Death of American Virtue - Ken Gormley [413]
There was also the Hillary factor. The First Lady, from the start of this administration, had been viewed as a rival of the vice president’s. Now she had signaled her interest in running for a U.S. Senate seat in New York, seeking to replace Senator Daniel Patrick Moynihan when he retired in 2000. Hillary was suddenly a potential competitor of Gore’s when it came to vying for campaign dollars. If there was ever a time when Gore would benefit from throwing both Clintons to the circling wolves, this was his moment.
Yet Gore walked away from all such temptations, doing what his oath as vice president required him to do.
“Al’s intense sense of duty was a dominant factor,” said Charles Burson. “Also, if he threw Clinton overboard [at that moment], it would have busted up the Democratic party.” Gore’s brother-in-law Frank Hunger, a Justice Department lawyer and one of the few people in whom the famously introspective vice president confided, confirmed that allowing Clinton to “go down” was not an option for Gore. “He wouldn’t have done that,” said Hunger. “It’s not in his character.”
President Clinton himself would later say that Al Gore’s support, at a time when most politicians in Gore’s shoes would have been tempted to jump ship, was essential to Clinton’s political survival. The president understood that this was not a walk in the park for his vice president. “Well, I think he was angry,” Clinton would say of his two-time running mate. “He should have been angry. Everybody should have been mad at me.” As Bill Clinton gave a quick embrace to his vice president and begged the American public to help them “rise above the rancor, to overcome the pain and division,” he understood that he had hurt Gore deeply. “So it was difficult for him,” Clinton said.

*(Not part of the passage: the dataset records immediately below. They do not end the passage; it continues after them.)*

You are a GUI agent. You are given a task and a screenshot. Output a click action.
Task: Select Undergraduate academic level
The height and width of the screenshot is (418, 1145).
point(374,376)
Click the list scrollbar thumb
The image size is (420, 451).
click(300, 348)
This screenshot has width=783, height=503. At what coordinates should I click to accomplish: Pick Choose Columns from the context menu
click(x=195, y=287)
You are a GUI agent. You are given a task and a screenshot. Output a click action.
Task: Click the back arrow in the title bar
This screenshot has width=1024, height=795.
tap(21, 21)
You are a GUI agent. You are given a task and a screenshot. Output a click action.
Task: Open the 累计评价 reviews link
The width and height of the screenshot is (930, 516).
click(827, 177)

“And he had the same reaction a lot of my Cabinet members did. You know, ‘We don’t want to see the guy kicked out of office. We’re going to support him. We know he’s been through a lot of terrible things these last six years for the way they [Starr’s office and Republican enemies] treated him. But he still shouldn’t have made this mistake.’”
In private, staffers for Clinton and Gore were wondering whether to begin preparing “Plan B” to move Al Gore into the Oval Office, in the event Clinton was forced out. They also agonized over whether to discuss this plan with the president. Both staffs knew that merely raising this idea was like playing with fire. For one, it would cause Clinton to go ballistic. Second, even the slightest whiff of succession planning, if it trickled into the media, could gain traction and propel Clinton out of office. Gore himself made clear through his disciplined silence that there would be no discussions concerning succession. His staff was not permitted to say or do anything that might cause the teetering Clinton administration ship of state to capsize itself.
As he stepped down from the microphone and retreated to his home in the old Naval Observatory, having given aid and comfort to a president who had just been impeached by the House of Representatives, Al Gore glanced over his shoulder out the car’s rear window, watching the White House vanish behind him. He recognized that this day would most likely mean “nothing but trouble” for him, in terms of furthering his own aspirations to inhabit that magnificent white mansion.
A SECOND act of courage that largely went unnoticed in the public’s eye was former President Gerald Ford’s effort to promote a tough censure resolution in order to save the country from a bruising impeachment trial.